Nun, man darf trotz einer sexuellen Sättigung im Angesicht des Close-up‘s aufs Genital in Frage stellen, dass die Asexualität das vorherrschende Dispositiv bezeichnet, das sich um den Sex der spätmodernen Mittelschicht spannt. Zugegeben: Vielleicht delegiert die ein oder andere „Shades-of-Grey“-Leserin ihren Masochismus an ein Buch, das zudem den echten, den schmutzigen Sex vermissen lässt. Dennoch werden von Pfaller die positiven Befunde einer grassierenden Sexlosigkeit, die seine epikureische Kulturkritik flankieren sollen, schlichtweg behauptet. Dass sich im Internet entsprechende Foren gebildet haben, ist kein Beweis für den Vormarsch der Asexualität. Das Internet ist ja gerade der entgrenzte Raum, in dem sich für alles und jedes Gleichgesinnte finden.

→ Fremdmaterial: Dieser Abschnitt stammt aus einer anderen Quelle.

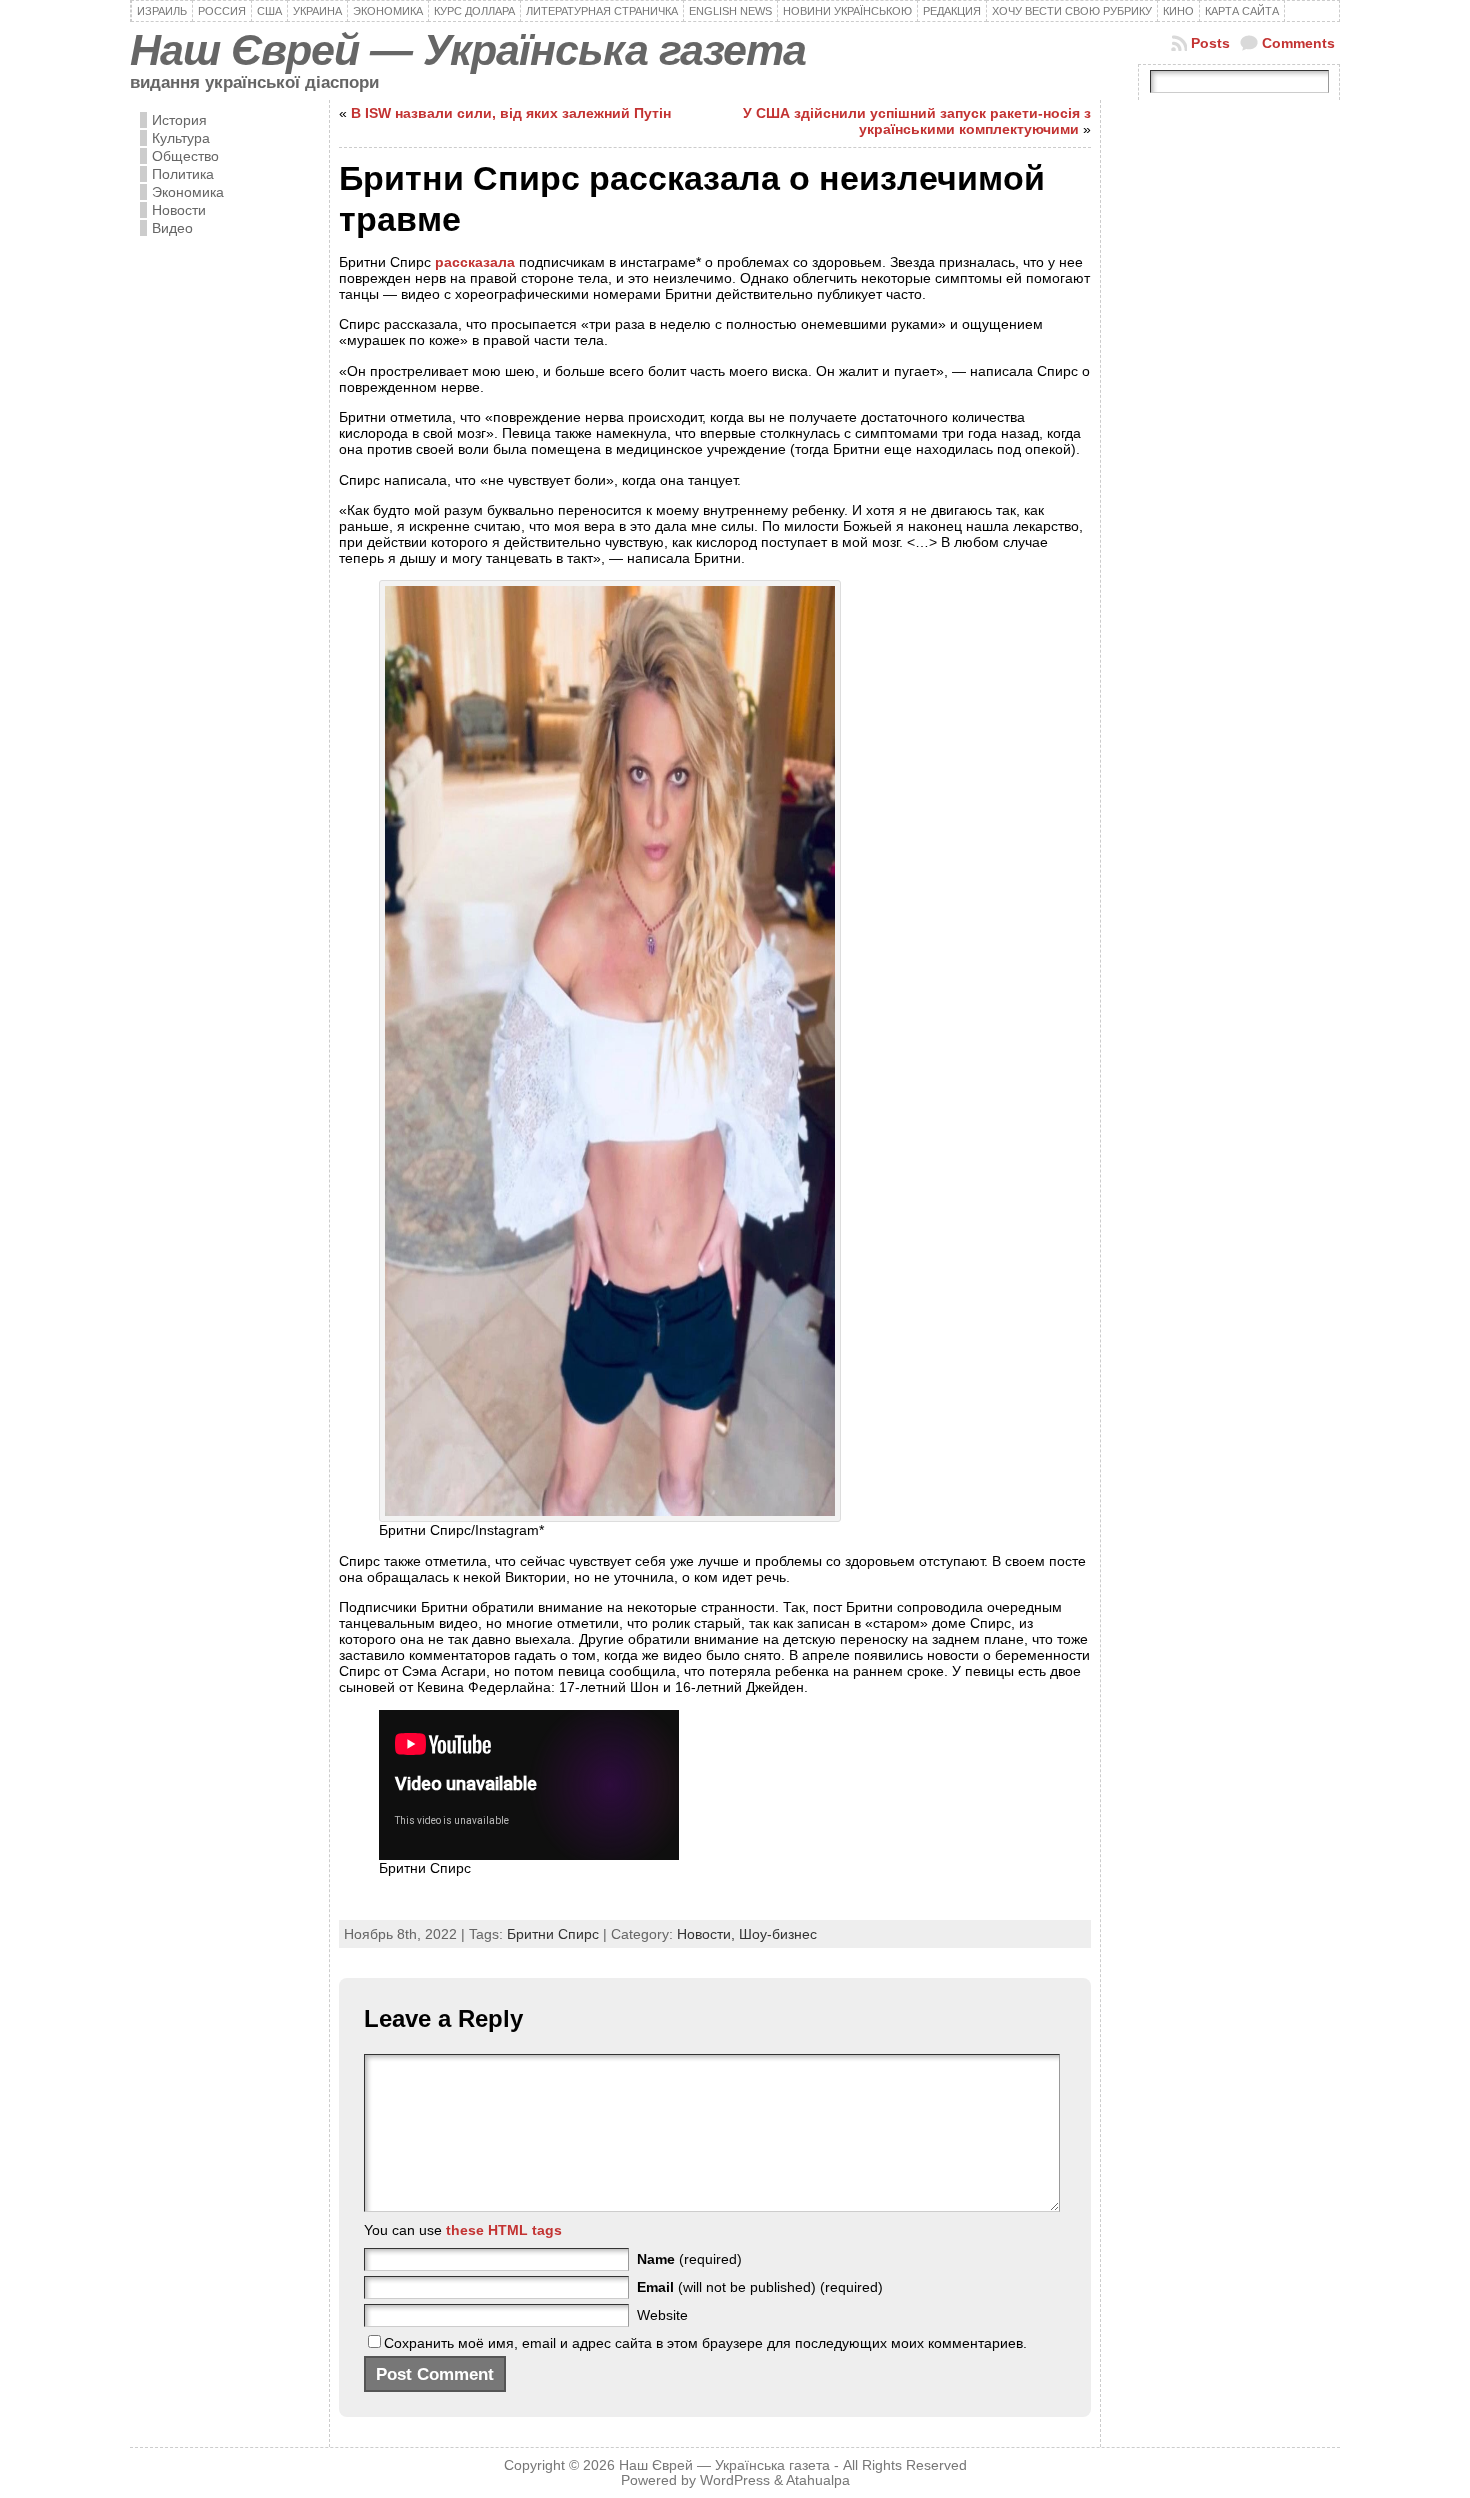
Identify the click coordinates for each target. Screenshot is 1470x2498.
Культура (181, 138)
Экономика (188, 192)
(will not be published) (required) (760, 2287)
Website (662, 2315)
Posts (1210, 43)
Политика (183, 174)
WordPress (735, 2480)
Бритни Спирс (553, 1934)
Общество (185, 156)
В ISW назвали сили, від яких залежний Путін (511, 113)
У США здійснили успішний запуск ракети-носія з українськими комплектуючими (917, 121)
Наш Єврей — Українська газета (468, 50)
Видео (172, 228)
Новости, (708, 1934)
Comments (1298, 43)
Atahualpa (818, 2480)
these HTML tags (504, 2230)
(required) (689, 2259)
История (179, 120)
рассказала (475, 262)
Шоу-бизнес (778, 1934)
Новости (179, 210)
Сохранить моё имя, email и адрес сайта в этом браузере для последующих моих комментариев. (705, 2343)
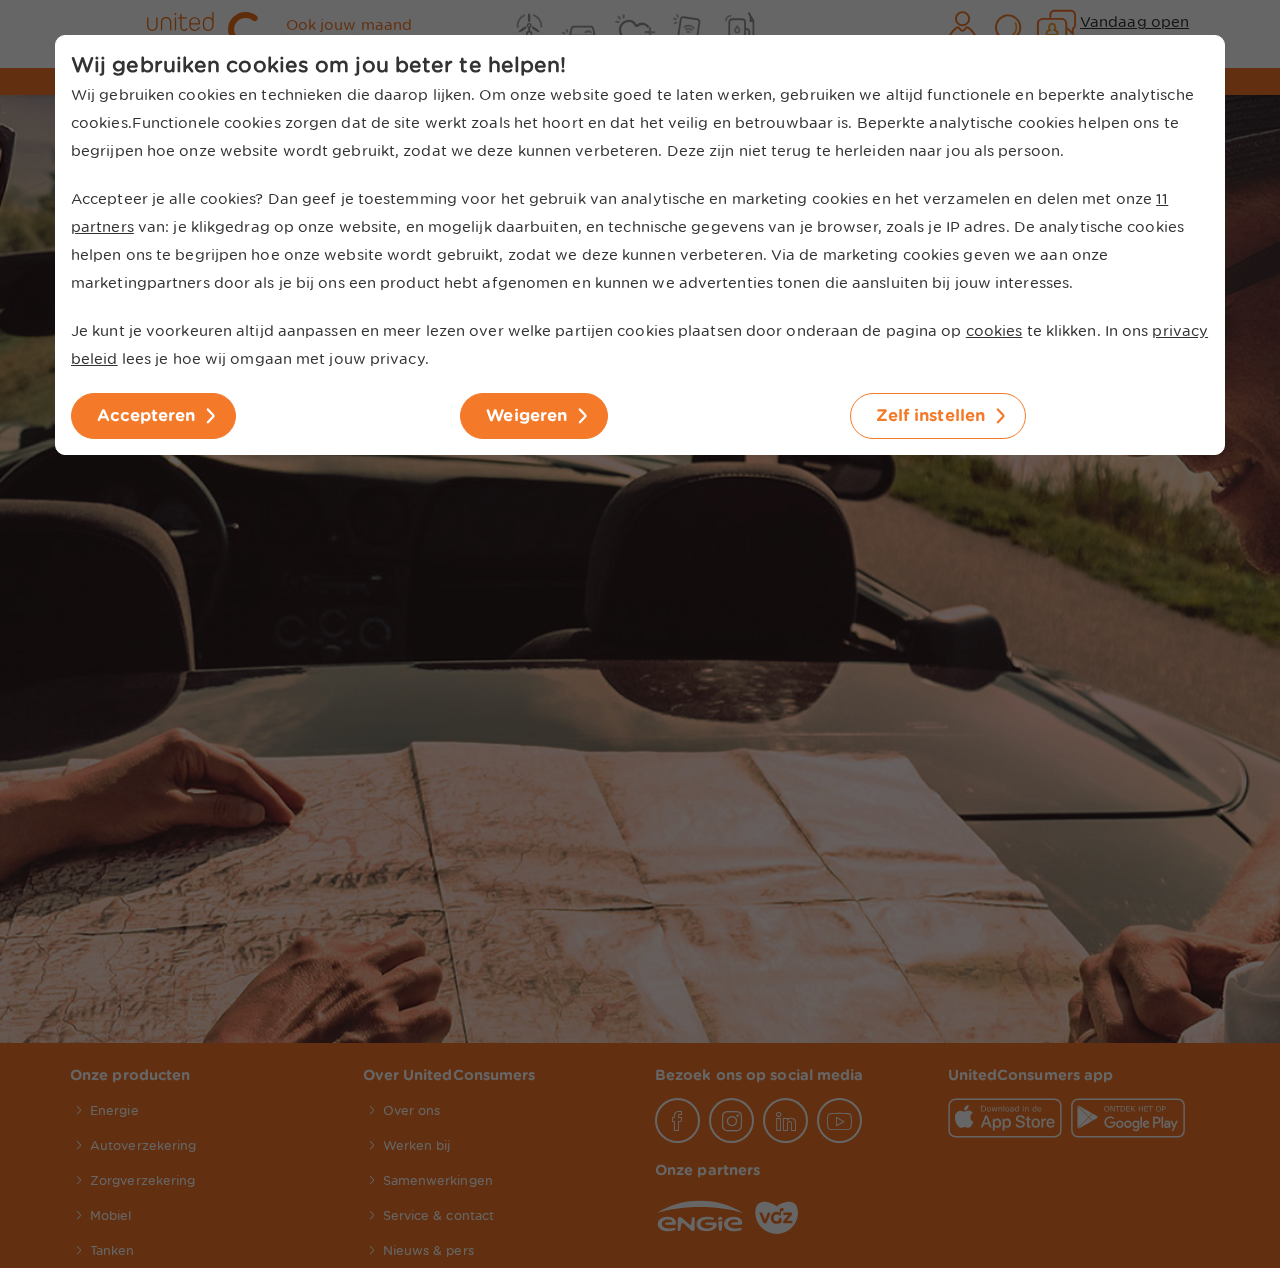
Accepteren (146, 415)
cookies (994, 331)
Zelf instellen (930, 415)
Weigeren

Aber auch wenn man Pfaller die ein oder andere Polemik vorhalten kann, so kann es doch erfrischend wirken, in einer Zeit rigider Gesundheitsdiskurse an die vitalisierende Logik der Überschreitung erinnert zu werden. Selten wurde man in letzter Zeit so emphatisch wie in diesem Buch an die ungesunde Wirkung des Übergesunden und mit Epikur daran gemahnt, dass das gute Leben eben ein Mäßigen der maßlosen Mäßigung impliziert.
Doch leider ist Robert Pfaller alles in allem kein wirklich gutes Buch über das gute Leben gelungen. Und das liegt nicht an einer bloß behaupteten Empirie, sondern daran, dass der Autor selbst in zu vielen Welten unterwegs ist. Das Buch wirkt, obwohl luzid und amüsant geschrieben, überladen. Der Text oszilliert zwischen einer psychoanalytischen Kulturtheorie, vulgärphilosophischer Unterhaltung und einer Gesellschaftskritik, die gegen neoliberale „Pseudopolitik“ mit einer neoepikureiischen Ethik aufwartet. So verläuft sich Robert Pfaller zuletzt in seinem eigenen Anliegen.